Some guy at Google got in trouble for claiming that their AI has become sentient. (Is it possible for AI to achieve sentience?)
For starters, in this context “sentience” means “having first-person experience and emotions.” E.g., the program’s fear of being turned off. None of us would care if the program was mimicking emotions. We’d have no moral problem with switching it on and off. But if it’s genuinely experiencing emotions, that’s a different thing.
I don’t know whether it’s possible to answer the question whether AI can be sentient in that sense, but we’ll probably have to settle for a rule like this: “if it’s indistinguishable from sentience, it’s sentient.” And then we’ll have to decide what legal rights sentient programs have, etc.
However that goes, I am pretty sure of this. If AI can be sentient, we have to face the possibility that we’re AI.
The reason is simple. If we can make sentient programs, then it’s a pretty sure thing we’ll make lots of them.
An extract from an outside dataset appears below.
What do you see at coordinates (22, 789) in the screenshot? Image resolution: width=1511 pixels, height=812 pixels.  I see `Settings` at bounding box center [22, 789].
For example, someone will want to run multiple simulations of the Battle of Gettysburg, to see how things would have turned out if Jackson had been there, etc., and it will be a better simulation if all the characters have sentience.
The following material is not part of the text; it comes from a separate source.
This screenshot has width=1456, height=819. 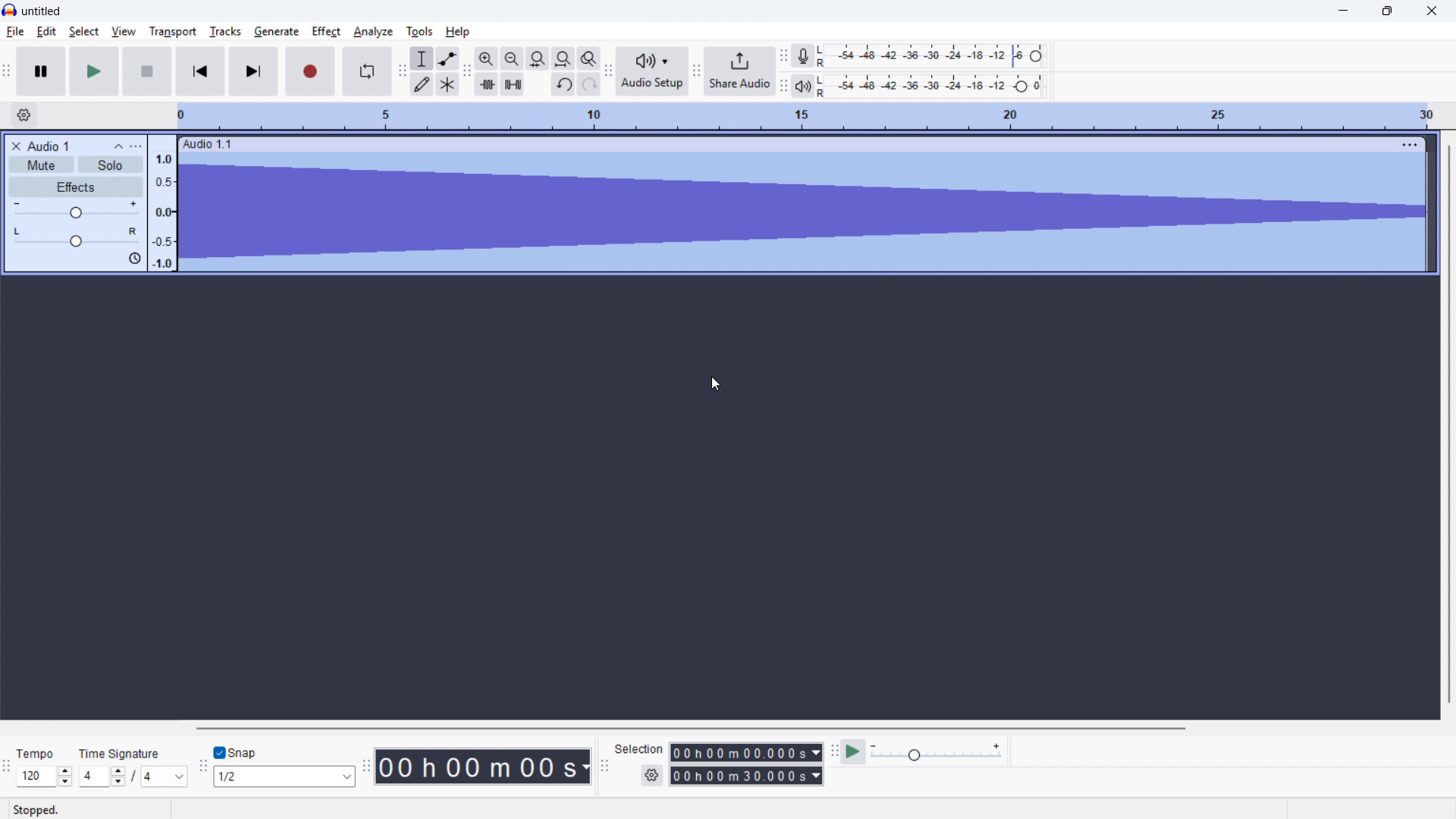 What do you see at coordinates (203, 769) in the screenshot?
I see `Snapping toolbar ` at bounding box center [203, 769].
Examples can easily be multiplied, and it’s child’s play to see that the ratio of AI people to “real” people will increase dramatically. Especially if we posit that AI people can also create these simulations.
If these simulated characters believe they’re real humans, on what grounds can we assert that we’re “real” and not AI, especially given the probable ratios?
There are ways out of this, of course. We could realize the danger of programmatic sentience and put severe limitations on it. Or we could believe that once the programs become sentient, that will be the end, so there will never come a time when college kids are creating AI people to do their historical analyses, play their games, etc.